Your objective: In the entries below, find the line with "Where should I click to: Click the Upload" and the line with "Launch Google Chrome". Return those two lines and all lines between them, exactly.

★ ★ ★

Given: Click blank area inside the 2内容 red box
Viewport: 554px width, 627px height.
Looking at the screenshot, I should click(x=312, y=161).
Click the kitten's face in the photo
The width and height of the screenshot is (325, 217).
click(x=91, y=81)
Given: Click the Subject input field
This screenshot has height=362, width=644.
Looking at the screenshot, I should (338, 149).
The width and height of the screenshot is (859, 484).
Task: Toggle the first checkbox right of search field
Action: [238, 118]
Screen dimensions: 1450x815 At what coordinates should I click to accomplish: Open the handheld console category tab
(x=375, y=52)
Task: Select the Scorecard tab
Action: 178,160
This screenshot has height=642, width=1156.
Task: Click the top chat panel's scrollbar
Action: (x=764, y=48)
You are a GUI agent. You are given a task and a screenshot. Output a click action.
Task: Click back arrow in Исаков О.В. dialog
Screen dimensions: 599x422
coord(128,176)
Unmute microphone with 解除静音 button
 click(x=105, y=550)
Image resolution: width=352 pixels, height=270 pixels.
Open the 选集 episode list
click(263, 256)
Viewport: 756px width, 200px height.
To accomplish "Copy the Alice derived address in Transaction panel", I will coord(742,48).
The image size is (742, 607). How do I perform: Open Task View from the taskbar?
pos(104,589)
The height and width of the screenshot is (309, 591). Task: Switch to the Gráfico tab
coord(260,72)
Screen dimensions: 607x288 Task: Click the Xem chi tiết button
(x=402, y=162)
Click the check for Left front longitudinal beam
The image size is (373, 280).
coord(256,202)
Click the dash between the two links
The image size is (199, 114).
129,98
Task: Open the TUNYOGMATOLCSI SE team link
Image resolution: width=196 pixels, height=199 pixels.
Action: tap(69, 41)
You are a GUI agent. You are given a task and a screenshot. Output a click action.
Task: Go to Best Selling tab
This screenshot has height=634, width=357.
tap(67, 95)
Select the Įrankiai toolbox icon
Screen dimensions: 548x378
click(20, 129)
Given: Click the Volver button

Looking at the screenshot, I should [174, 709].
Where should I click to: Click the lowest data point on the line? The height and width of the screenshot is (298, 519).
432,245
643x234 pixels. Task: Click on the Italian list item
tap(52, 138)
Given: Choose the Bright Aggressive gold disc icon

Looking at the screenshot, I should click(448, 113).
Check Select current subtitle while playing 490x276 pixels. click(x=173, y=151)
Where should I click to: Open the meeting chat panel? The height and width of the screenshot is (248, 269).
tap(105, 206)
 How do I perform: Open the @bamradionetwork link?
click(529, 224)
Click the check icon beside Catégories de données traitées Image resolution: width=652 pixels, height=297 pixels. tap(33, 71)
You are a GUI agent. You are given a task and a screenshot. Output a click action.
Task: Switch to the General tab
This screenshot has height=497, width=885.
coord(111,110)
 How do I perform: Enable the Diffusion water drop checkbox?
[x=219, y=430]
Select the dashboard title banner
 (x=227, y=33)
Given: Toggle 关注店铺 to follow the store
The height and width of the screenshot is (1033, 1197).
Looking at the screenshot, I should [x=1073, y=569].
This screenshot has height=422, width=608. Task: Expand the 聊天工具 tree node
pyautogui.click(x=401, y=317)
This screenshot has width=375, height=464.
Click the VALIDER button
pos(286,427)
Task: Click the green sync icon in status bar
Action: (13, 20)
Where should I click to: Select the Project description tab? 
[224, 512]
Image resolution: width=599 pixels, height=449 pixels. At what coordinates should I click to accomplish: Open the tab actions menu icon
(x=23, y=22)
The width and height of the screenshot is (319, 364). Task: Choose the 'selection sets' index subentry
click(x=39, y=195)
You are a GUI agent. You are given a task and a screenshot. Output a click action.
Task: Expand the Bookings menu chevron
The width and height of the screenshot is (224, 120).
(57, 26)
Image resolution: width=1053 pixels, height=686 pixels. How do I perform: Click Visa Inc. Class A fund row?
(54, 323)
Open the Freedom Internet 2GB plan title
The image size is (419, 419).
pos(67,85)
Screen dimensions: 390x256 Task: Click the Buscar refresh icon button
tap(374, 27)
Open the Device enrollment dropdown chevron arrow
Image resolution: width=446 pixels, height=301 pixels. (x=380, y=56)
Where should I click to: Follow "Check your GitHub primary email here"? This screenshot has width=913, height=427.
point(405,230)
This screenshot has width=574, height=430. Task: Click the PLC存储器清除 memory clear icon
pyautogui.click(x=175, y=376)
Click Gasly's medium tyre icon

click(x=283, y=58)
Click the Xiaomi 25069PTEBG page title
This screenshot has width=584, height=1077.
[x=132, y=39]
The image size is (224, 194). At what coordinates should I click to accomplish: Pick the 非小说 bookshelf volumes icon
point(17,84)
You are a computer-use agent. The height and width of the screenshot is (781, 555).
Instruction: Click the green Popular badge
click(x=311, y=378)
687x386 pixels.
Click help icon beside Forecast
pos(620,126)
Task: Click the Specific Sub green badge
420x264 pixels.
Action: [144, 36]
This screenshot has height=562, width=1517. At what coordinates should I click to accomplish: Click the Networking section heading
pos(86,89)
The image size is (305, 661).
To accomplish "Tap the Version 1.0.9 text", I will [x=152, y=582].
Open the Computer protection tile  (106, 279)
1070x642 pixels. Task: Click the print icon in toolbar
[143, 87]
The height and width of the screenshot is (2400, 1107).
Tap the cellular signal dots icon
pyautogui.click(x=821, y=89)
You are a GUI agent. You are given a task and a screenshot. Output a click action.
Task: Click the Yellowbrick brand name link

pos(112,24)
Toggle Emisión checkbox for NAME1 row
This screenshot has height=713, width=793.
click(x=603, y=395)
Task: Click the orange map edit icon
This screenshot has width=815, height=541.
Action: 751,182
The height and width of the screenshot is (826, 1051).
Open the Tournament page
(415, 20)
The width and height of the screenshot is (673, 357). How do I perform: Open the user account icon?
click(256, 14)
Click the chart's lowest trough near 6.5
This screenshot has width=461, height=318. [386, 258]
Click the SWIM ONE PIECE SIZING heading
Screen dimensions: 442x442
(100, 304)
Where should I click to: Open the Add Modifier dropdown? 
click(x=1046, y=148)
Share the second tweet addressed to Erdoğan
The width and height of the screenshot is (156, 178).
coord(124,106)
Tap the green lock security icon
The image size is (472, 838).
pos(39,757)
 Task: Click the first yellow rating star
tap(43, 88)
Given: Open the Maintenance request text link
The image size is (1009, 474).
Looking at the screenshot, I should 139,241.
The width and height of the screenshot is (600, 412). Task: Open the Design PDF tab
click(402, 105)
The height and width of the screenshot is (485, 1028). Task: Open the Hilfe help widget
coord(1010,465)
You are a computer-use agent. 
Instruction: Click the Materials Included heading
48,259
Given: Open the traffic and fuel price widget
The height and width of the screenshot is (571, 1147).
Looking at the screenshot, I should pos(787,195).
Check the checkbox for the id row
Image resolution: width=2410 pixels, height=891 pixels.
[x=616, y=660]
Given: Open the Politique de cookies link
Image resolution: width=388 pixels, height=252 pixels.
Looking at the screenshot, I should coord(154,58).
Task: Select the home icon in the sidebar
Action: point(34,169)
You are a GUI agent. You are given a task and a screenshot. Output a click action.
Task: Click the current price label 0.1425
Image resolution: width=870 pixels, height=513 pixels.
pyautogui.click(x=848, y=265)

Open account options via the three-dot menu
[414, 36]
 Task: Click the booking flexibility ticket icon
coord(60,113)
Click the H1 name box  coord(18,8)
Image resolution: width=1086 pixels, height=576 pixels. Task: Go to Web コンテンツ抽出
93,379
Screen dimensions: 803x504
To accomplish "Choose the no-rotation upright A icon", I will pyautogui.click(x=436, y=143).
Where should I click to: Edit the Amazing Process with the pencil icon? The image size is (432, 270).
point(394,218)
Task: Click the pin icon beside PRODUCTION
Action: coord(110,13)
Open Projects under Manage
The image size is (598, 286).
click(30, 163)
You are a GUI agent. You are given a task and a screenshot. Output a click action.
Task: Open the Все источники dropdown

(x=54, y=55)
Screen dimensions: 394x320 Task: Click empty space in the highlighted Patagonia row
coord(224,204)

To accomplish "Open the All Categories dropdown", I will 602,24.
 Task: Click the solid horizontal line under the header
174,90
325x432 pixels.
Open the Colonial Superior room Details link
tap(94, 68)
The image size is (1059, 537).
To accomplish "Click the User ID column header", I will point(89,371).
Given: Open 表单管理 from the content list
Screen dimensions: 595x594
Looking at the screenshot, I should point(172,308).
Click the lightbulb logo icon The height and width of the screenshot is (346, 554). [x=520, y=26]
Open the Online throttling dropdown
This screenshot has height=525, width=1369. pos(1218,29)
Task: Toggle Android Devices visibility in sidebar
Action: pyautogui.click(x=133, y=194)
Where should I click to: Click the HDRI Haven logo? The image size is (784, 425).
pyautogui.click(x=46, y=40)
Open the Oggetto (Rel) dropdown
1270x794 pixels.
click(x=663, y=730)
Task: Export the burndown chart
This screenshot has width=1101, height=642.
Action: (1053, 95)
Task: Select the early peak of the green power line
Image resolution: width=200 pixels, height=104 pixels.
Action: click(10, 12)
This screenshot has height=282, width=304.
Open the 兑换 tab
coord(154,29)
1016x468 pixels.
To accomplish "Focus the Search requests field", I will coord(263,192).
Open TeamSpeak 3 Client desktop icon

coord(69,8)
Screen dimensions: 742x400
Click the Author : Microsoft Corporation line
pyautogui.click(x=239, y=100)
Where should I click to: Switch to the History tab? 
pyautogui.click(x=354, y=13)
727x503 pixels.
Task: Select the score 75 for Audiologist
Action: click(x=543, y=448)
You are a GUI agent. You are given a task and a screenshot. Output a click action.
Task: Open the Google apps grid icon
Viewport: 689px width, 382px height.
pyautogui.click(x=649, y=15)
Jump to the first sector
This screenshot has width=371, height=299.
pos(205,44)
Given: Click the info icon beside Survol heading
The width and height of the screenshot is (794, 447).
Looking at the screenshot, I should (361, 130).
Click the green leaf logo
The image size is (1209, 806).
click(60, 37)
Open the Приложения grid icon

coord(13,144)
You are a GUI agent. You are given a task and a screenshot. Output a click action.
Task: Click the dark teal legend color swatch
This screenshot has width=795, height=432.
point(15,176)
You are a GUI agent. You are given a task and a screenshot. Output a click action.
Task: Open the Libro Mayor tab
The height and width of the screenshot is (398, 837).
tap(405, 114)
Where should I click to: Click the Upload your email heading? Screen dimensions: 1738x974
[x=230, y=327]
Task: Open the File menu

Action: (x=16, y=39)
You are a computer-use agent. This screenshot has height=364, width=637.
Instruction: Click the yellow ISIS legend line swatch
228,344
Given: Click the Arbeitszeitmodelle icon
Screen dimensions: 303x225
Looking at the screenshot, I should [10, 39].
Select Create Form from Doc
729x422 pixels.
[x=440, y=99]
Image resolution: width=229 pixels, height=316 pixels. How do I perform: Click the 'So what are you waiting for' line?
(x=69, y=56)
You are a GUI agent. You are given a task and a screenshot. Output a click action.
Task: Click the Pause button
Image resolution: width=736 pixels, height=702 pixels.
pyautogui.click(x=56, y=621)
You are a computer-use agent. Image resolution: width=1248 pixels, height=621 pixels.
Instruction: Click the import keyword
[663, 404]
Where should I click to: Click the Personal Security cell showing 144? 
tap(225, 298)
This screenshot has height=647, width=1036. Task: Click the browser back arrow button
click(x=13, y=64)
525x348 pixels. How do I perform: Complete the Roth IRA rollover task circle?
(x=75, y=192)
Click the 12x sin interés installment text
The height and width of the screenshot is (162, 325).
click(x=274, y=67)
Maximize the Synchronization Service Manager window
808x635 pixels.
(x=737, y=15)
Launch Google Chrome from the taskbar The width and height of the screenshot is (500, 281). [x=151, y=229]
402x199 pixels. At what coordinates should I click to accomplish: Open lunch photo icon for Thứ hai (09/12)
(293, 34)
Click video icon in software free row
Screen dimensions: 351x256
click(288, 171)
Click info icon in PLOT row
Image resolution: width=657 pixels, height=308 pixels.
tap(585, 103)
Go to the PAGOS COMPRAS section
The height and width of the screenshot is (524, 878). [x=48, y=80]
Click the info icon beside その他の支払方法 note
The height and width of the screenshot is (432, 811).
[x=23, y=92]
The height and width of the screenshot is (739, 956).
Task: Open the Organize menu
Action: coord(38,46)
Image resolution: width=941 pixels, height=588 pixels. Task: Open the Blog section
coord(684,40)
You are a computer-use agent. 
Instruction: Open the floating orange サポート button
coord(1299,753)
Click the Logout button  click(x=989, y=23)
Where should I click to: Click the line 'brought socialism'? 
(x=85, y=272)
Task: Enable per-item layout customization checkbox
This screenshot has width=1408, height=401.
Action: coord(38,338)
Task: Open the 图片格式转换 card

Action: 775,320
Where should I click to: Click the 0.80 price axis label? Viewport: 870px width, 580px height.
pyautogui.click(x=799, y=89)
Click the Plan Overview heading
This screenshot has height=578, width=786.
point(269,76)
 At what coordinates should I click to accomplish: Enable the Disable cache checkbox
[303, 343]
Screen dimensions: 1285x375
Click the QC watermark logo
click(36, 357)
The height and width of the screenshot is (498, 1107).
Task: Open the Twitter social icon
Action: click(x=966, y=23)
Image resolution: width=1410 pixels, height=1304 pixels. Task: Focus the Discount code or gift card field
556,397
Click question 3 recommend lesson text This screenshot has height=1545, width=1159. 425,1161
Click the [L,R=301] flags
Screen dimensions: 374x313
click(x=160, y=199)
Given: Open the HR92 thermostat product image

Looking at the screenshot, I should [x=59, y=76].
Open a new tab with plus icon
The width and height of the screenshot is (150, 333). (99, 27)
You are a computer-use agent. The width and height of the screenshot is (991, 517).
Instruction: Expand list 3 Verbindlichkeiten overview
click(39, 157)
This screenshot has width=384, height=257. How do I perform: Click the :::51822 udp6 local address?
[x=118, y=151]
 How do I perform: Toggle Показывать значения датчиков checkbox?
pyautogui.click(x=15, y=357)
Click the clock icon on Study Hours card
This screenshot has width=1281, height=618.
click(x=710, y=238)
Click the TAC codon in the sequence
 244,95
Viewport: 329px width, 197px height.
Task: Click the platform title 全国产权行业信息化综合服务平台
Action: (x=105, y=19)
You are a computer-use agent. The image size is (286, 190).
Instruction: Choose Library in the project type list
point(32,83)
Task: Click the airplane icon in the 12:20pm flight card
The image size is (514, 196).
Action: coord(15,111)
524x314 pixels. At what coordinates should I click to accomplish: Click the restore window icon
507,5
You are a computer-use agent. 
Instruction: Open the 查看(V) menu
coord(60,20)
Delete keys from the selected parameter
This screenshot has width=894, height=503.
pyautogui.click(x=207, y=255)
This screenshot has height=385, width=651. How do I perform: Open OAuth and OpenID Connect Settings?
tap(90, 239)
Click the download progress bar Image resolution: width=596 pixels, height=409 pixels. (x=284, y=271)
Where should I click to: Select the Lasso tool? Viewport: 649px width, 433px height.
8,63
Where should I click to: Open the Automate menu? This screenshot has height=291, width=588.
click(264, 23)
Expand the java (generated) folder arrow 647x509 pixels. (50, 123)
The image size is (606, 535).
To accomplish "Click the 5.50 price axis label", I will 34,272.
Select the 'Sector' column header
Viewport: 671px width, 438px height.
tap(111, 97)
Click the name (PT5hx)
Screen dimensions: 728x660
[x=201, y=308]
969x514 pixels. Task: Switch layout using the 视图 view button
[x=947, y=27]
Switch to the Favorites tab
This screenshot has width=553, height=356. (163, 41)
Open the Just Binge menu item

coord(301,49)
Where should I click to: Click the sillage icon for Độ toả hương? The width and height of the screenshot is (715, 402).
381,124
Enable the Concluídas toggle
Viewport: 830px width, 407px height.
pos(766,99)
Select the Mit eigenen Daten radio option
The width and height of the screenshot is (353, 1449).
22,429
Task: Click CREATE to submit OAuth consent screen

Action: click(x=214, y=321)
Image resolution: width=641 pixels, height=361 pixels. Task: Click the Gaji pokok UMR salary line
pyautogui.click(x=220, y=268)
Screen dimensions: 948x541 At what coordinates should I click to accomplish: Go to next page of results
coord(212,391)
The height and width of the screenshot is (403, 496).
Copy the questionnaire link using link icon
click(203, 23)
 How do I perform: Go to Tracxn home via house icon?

★ ★ ★

Completed exercise:
Where should I click to: Click the Upload your email heading? Screen dimensions: 1738x974
[x=230, y=327]
Task: Open the File menu

Action: (x=16, y=39)
You are a computer-use agent. This screenshot has height=364, width=637.
Instruction: Click the yellow ISIS legend line swatch
228,344
Given: Click the Arbeitszeitmodelle icon
Screen dimensions: 303x225
Looking at the screenshot, I should [10, 39].
Select Create Form from Doc
729x422 pixels.
[x=440, y=99]
Image resolution: width=229 pixels, height=316 pixels. How do I perform: Click the 'So what are you waiting for' line?
(x=69, y=56)
You are a GUI agent. You are given a task and a screenshot. Output a click action.
Task: Click the Pause button
Image resolution: width=736 pixels, height=702 pixels.
pyautogui.click(x=56, y=621)
You are a computer-use agent. Image resolution: width=1248 pixels, height=621 pixels.
Instruction: Click the import keyword
[663, 404]
Where should I click to: Click the Personal Security cell showing 144? 
tap(225, 298)
This screenshot has height=647, width=1036. Task: Click the browser back arrow button
click(x=13, y=64)
525x348 pixels. How do I perform: Complete the Roth IRA rollover task circle?
(x=75, y=192)
Click the 12x sin interés installment text
The height and width of the screenshot is (162, 325).
click(x=274, y=67)
Maximize the Synchronization Service Manager window
808x635 pixels.
(x=737, y=15)
Launch Google Chrome from the taskbar The width and height of the screenshot is (500, 281). [x=151, y=229]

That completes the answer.